2

I am using WWW::Mechanize, HTML::TreeBuilder and HTML::Element in my perl-script to navigate through html-Documents.

I want to know how to search for an element, that contains a certain string as text.

Here is an example of an html-document:

<html>
  <body>
    <ul>
      <li>
       <div class="red">Apple</div>
       <div class="abc">figure = triangle</div>
      </li>
      <li>
       <div class="red">Banana</div>
       <div class="abc">figure = square</div>
      </li>
      <li>
       <div class="green">Lemon</div>
       <div class="abc">figure = circle</div>
      </li>
      <li>
       <div class="blue">Banana</div>
       <div class="abc">figure = line</div>
      </li>
    </ul>
  </body>
</html>

I want to extract the text square.

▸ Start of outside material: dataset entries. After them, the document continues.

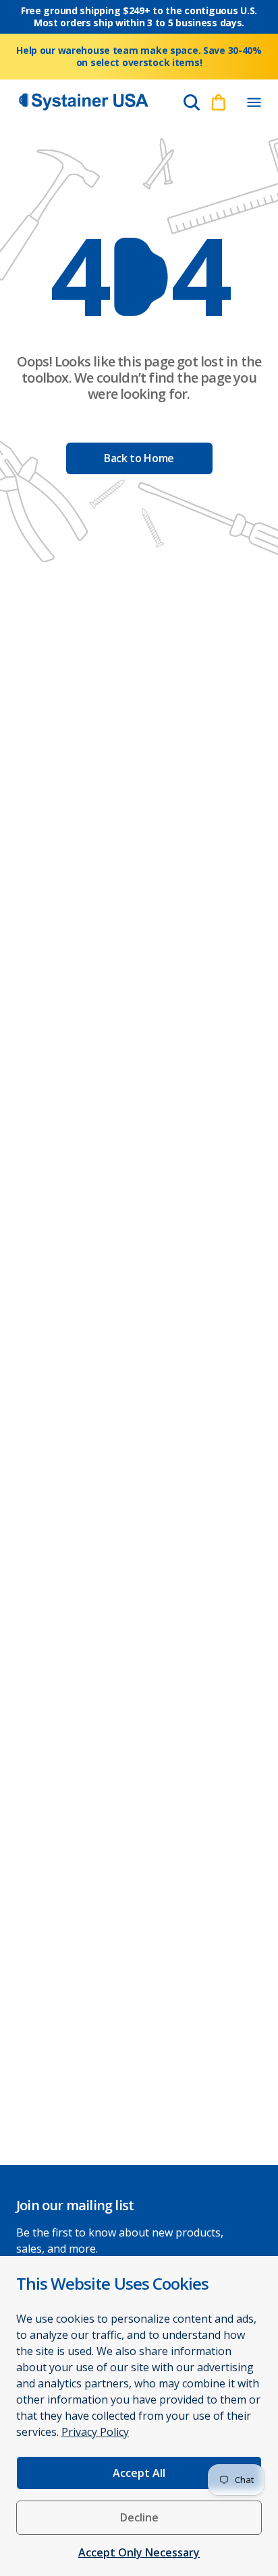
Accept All (139, 2473)
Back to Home (139, 458)
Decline (139, 2517)
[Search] (192, 102)
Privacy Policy (95, 2431)
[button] (254, 102)
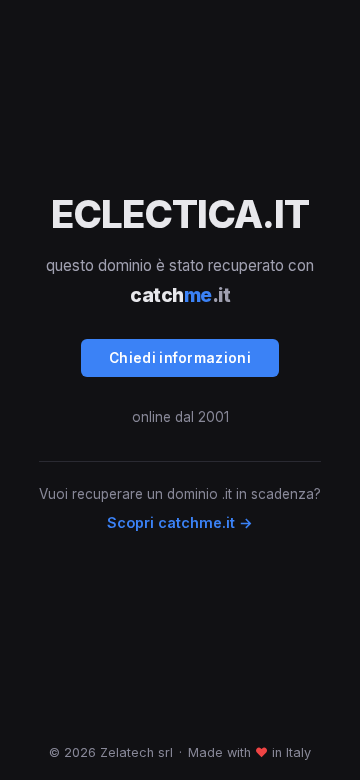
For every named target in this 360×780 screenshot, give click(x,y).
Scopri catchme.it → (180, 522)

To get it, I have to search for an element with this properties:

  • tag-name is "div"
  • class is "red"
  • content is text "Banana"

Then I need to get it's parent (a <li>-element), and from the parent the child who's text starts with figure =, but this, and the rest, is easy.

I tried it this way:

use strict;
use warnings;
use utf8;
use Encode;
use WWW::Mechanize;
use HTML::TreeBuilder;
use HTML::Element;

binmode STDOUT, ":utf8";

my $mech = WWW::Mechanize->new();

my $uri = 'http.....'; #URI of an existing html-document

$mech->get($uri);
if (($mech->success()) && ($mech->is_html())) {
    my $resp = $mech->response();
    my $cont = $resp->decoded_content;
    my $root = HTML::TreeBuilder->new_from_content($cont);

    #this works, but returns 2 elements:
    my @twoElements = $root->look_down('_tag' => 'div', 'class' => 'red');

    #this returns an empty list:
    my @empty = $root->look_down('_tag' => 'div', 'class' => 'red', '_content' => 'Banana');

    # do something with @twoElements or @empty   
}

What must I use instead the last command to get the wanted element?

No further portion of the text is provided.